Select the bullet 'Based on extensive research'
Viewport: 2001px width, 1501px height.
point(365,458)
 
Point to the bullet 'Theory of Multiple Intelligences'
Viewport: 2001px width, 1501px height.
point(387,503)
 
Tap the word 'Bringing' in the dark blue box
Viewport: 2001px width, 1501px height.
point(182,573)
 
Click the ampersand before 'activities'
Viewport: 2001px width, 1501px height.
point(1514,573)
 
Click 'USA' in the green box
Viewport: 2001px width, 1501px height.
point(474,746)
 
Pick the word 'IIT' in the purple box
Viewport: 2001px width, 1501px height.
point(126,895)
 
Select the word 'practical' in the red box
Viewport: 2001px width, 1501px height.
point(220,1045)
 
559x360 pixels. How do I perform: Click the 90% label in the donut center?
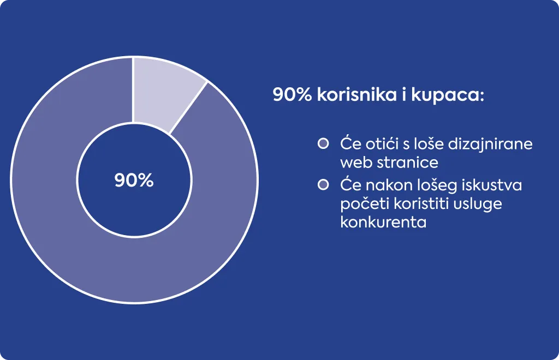point(134,180)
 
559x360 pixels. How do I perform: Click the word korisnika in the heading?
point(357,95)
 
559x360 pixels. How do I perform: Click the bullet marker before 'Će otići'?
point(323,143)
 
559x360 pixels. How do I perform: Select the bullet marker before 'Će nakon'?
point(323,185)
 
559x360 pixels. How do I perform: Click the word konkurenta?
point(384,222)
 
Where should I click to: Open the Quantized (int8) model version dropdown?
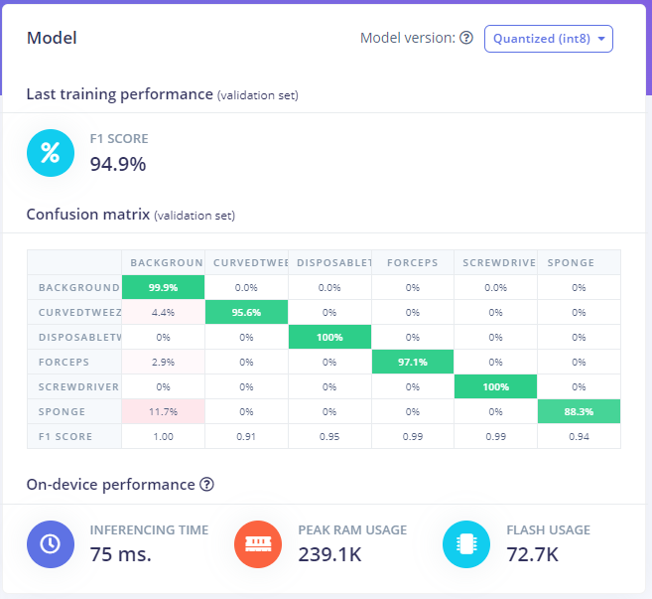click(x=548, y=39)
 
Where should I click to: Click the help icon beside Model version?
click(x=466, y=39)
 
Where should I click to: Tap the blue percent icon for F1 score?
click(x=50, y=153)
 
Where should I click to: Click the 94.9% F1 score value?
click(x=117, y=164)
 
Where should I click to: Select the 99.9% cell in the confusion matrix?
click(x=163, y=287)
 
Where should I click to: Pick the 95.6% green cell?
click(x=246, y=312)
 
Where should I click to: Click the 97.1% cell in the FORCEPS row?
click(x=413, y=362)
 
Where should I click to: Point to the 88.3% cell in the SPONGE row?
click(x=579, y=411)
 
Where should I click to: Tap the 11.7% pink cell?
click(x=163, y=411)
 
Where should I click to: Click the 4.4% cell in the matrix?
click(x=163, y=312)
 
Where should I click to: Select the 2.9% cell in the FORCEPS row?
click(x=163, y=362)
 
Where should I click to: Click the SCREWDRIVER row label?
click(x=78, y=386)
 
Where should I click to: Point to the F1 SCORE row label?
click(x=65, y=436)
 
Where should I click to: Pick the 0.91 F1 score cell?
click(x=246, y=436)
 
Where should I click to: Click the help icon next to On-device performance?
click(x=206, y=485)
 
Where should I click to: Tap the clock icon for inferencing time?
click(x=50, y=545)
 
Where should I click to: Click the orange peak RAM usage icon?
click(x=258, y=545)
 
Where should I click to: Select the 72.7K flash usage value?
click(x=534, y=554)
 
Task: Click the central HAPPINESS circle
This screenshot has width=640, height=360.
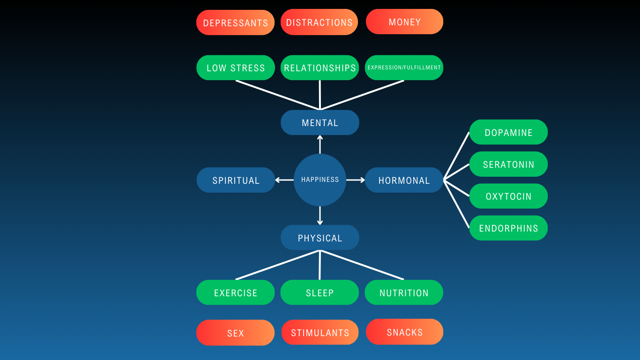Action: point(320,180)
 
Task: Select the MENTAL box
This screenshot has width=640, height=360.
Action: point(320,123)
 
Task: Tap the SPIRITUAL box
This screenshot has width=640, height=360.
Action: point(236,180)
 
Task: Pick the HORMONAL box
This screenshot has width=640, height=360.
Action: point(404,180)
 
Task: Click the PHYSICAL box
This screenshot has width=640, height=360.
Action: point(320,238)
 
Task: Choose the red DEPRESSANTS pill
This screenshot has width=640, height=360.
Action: point(235,22)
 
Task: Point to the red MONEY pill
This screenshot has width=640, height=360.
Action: point(404,22)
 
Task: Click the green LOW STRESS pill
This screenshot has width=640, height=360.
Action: point(236,68)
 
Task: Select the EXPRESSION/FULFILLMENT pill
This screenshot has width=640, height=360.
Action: point(404,68)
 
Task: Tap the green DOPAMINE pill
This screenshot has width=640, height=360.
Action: point(508,132)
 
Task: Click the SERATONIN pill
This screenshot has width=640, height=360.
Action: point(508,164)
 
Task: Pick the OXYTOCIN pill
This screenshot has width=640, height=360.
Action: point(508,196)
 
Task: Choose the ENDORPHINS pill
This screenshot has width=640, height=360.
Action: point(508,228)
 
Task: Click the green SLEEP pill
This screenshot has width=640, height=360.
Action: point(320,292)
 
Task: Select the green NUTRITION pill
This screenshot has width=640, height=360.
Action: point(404,292)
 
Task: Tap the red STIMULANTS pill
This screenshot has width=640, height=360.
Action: point(320,332)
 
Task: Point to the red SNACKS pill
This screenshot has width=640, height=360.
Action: point(404,332)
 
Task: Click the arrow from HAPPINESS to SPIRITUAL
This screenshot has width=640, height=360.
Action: point(284,180)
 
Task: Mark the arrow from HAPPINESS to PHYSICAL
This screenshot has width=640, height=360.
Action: point(320,216)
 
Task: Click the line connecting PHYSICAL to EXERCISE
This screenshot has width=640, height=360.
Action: point(277,265)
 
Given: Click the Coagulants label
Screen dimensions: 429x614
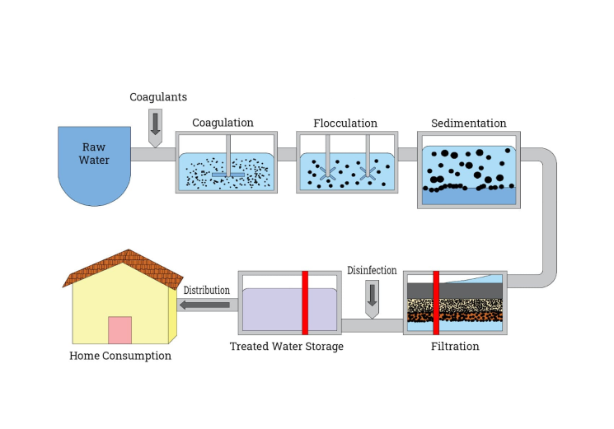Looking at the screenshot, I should coord(158,97).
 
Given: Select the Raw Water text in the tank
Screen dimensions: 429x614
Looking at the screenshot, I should coord(94,154).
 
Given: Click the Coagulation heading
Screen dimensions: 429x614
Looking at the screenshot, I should coord(223,123).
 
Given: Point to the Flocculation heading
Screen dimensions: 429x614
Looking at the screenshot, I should coord(344,123).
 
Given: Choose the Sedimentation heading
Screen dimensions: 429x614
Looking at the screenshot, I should coord(468,123).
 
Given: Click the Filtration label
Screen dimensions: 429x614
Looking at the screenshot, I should coord(455,346).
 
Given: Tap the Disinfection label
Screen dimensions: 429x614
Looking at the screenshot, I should coord(372,270).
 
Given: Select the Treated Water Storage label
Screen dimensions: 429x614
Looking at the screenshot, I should coord(286,346).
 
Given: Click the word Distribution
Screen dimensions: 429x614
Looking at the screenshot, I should coord(206,290).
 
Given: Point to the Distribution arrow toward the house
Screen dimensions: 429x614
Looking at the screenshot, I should coord(204,305).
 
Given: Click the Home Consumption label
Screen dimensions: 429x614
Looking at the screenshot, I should coord(120,356).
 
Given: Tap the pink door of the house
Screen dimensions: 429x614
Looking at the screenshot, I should coord(120,329).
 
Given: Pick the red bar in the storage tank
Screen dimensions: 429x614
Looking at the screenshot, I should coord(304,302).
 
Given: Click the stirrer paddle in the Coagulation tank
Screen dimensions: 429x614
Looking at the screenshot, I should coord(227,175).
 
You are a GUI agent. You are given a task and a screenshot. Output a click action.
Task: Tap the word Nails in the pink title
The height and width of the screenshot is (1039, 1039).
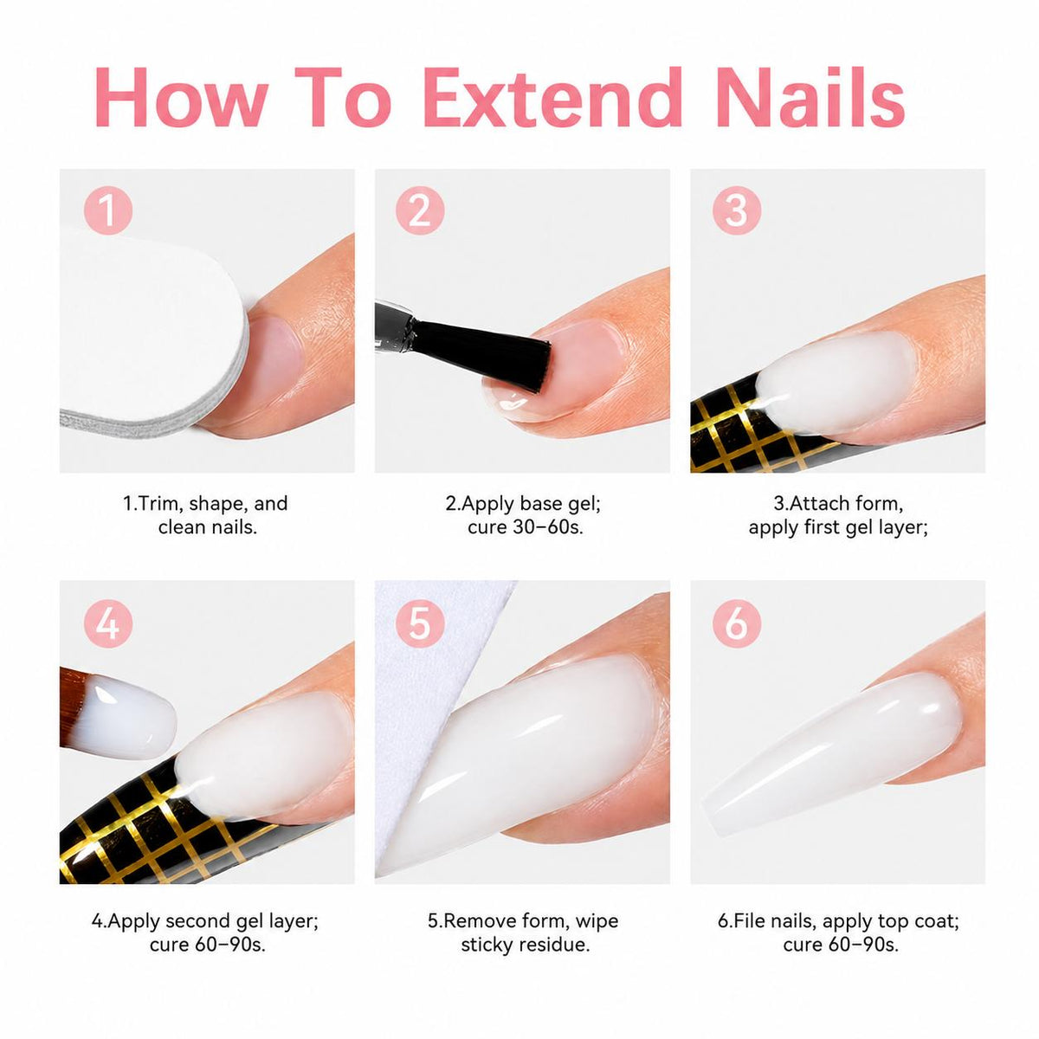click(810, 97)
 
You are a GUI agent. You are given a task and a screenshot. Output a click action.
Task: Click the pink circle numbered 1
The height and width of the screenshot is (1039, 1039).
click(108, 210)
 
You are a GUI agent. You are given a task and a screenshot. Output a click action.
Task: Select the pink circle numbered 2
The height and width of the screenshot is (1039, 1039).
click(420, 210)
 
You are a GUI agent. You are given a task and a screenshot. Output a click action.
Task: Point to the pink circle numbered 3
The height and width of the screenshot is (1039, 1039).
click(737, 210)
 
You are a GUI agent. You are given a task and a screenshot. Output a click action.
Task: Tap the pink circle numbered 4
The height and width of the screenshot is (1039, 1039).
click(108, 623)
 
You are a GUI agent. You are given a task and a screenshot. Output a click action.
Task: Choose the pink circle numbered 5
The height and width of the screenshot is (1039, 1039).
click(420, 623)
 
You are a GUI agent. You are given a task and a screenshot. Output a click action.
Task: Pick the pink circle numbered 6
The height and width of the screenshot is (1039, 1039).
click(737, 623)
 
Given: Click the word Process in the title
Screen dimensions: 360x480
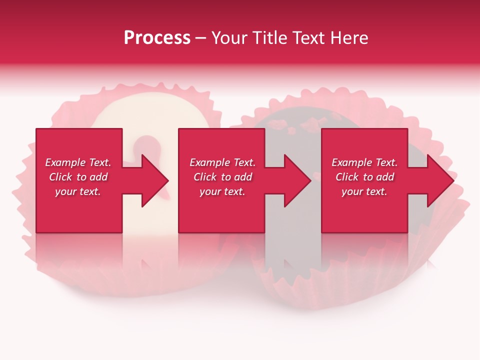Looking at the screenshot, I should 157,38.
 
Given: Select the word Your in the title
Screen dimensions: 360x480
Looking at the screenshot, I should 228,38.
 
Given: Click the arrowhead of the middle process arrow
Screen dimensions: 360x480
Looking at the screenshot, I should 298,180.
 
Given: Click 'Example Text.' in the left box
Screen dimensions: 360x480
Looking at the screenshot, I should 78,162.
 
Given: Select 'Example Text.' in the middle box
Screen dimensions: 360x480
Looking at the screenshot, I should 222,162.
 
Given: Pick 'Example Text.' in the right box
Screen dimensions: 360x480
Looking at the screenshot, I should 364,162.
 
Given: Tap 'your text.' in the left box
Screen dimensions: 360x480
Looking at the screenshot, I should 78,192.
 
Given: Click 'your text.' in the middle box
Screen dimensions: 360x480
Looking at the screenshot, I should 222,192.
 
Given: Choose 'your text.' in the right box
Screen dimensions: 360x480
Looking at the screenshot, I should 364,192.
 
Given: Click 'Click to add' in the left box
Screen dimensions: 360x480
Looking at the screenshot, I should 78,177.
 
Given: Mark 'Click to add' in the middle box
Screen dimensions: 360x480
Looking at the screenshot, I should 222,177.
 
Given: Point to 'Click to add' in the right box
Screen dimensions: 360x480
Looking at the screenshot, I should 364,177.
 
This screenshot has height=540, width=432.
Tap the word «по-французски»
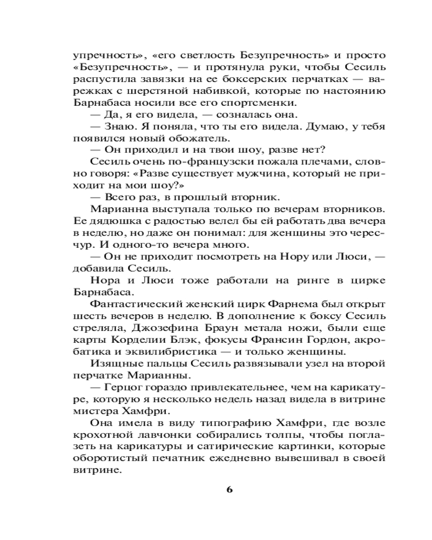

+--

[Requirement] Reproduce every line of the listing starting with the line that contains "Point to the bullet" and going on through the line that contains "click(x=579, y=411)", adding 89 to each coordinate. Leave the pictures out of your answer.

[The output]
Point to the bullet 'Theory of Multiple Intelligences'
Viewport: 2001px width, 1501px height.
point(476,592)
 
Tap the word 'Bringing' in the dark blue box
Viewport: 2001px width, 1501px height.
point(271,662)
 
Click the ampersand before 'activities'
Viewport: 2001px width, 1501px height.
point(1603,662)
 
Click 'USA' in the green box
Viewport: 2001px width, 1501px height.
point(563,835)
 
Pick the word 'IIT' in the purple box
Viewport: 2001px width, 1501px height.
point(215,984)
 
Select the word 'practical' in the red box
Viewport: 2001px width, 1501px height.
point(309,1134)
 
559x360 pixels. How do I perform: Click the 90% label in the donut center?
point(223,269)
 
559x360 pixels. How do I perform: Click the word korisnika in the heading?
point(446,184)
 
559x360 pixels. How do I perform: Click the bullet marker before 'Će otići'?
point(412,232)
 
559x360 pixels. How do I perform: Select the bullet marker before 'Će nakon'?
point(412,274)
 
559x360 pixels. How do I perform: Click the word konkurenta?
point(473,311)
 
Where should I click to: Open the Quantized (int8) model version dropdown?
click(x=637, y=128)
 
Where should I click to: Click the help icon beside Model version?
click(x=555, y=128)
 
Where should I click to: Tap the blue percent icon for F1 score?
click(x=139, y=242)
 
Where should I click to: Click the 94.9% F1 score value?
click(x=206, y=253)
 
Where should I click to: Select the 99.9% cell in the confusion matrix?
click(x=252, y=376)
 
Where should I click to: Pick the 95.6% green cell?
click(x=335, y=401)
 
Where should I click to: Click the 97.1% cell in the FORCEPS row?
click(x=502, y=451)
 
Where should I click to: Point to the 88.3% cell in the SPONGE row?
click(x=668, y=500)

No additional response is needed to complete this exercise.